From their large-scale portraits to subdued abstract strokes, artists represent every region of the continent. They offer the finest reflections on the diversity of thought and style that the subject of afro-femininity can offer.
Chinwe Chigbu (b.1994) is from Abia State, Nigeria. She works in abstract and conceptual photography, performance art, and writing among other mediums. These others include her own body, which she combines with everyday material objects to explore the boundaries between reality and illusion. She draws inspiration from nature, material objects, history, popular culture, society and environmental spaces. Chigbu explores identity politics and the black female body in contemporary society.
Odirile Makaku is a Johannesburg based self-taught digital artist, who enjoys majority of mediums in the creative world; from contemporary art, poetry, singing, sculpting, installations to interior design, architecture and more. She believes that art is more like a religion, a spiritual journey where insanity meets illusion. Odirile was brought up in a diplomatic household, with constant traveling and adapting to new cultures and cities.
Afrocentric Figure Abstraction
Paul Ayihawu was born in Badagry, the ancient city in Lagos, Nigeria.
His art is the contemporary interpretation of his African nature - his works capture the lifestyle and values of Africa; exploring moral and ethical values of culture in a new light.
Ayihawu works to express his feelings on changing socio-cultural issues; posing a question, solution or an alternate path in response to challenging issues in an aesthetic, revolutionary yet transformational way.
Ayihawu's vision is to stir up hope, freedom, love and peace in the hearts of people through his art.
Born Elizabeth Omolara Adenugba, Clara has been illustrating professionally since 1999. She studied Painting and Decorating at Federal Science Technical College, Yaba.

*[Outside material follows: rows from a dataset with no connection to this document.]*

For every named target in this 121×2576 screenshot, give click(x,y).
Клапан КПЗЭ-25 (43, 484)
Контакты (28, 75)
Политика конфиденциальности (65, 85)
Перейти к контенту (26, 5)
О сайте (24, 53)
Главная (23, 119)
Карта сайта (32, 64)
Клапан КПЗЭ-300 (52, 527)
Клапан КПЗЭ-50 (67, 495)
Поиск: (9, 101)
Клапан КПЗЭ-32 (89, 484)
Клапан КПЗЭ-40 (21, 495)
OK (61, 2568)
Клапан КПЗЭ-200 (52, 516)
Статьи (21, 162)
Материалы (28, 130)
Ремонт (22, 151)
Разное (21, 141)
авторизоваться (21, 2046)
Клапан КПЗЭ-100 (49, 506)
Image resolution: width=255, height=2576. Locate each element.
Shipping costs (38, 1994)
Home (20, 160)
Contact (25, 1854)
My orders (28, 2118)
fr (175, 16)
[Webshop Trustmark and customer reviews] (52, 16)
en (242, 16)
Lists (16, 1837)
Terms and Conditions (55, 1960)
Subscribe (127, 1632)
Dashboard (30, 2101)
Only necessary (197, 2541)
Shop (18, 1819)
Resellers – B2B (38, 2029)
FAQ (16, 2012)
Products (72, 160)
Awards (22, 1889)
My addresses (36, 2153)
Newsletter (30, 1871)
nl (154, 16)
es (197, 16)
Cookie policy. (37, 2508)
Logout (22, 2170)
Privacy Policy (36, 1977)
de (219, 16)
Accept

Her portrait addresses the impact of climate change on the environment, with a particular focus on Lagos city and its inhabitants.
Ebuka Pascal Agudiegwu
Ebuka Pascal Agudiegwu is a self-taught artist from Imo state, Nigeria and currently resides In Abuja. started making art from childhood and ventured in professionally in 2017 when he realized he could use his art as a tool to pass concise messages that would influence a positive change in his immediate environment and beyond. Ebuka loves to draw and paint, and his creative instincts has enabled him carve a niche in the realm of surrealism. His recent works explore conversations around Precolonial African civilisations and their influences on African descendants.
Ejiofor Ogochukwu (b. 1988) is a Lagos-based visual artist from Anambra who received her BA and MFA degrees from the University of Nigeria Nsukka and the University of Benin, respectively. Her art ranges from paintings on canvas to wall installations. Ejiofor enjoys experimenting with discarded items, especially those she encounters in her daily life. "Trash to Wealth" is one of her art mantras, implying that she keeps her environment clean and makes every waste useful.
Digital artist Zida Kalu (b. 1998) is inspired by portraits of women and the spectral range of colors. Using her mobile phone and her fingers, she practices an iterative (re)creation of portraits. Kalu embraces versatility through mosaic, scribbling and abstract art. She insists that artists should be able to experiment through any form of art.
Zida Kalu is currently based in Lagos, Nigeria.
Sinclair’s work is centred around black identity. “With my art I speak on our hopes, our strength and our beauty as a people, it is also a means to rewrite the black narrative, retell black history, and highlight our need for unity. The fragility of a single thread points at our weakness when we choose to stand alone. The layering of thread on thread almost seems to wax an impenetrable fortress which points at our strength if we all stand together”. Like the African proverb that says, “The strength of the broom lies not in the power of a single frond but in the resilience of its united fronds.”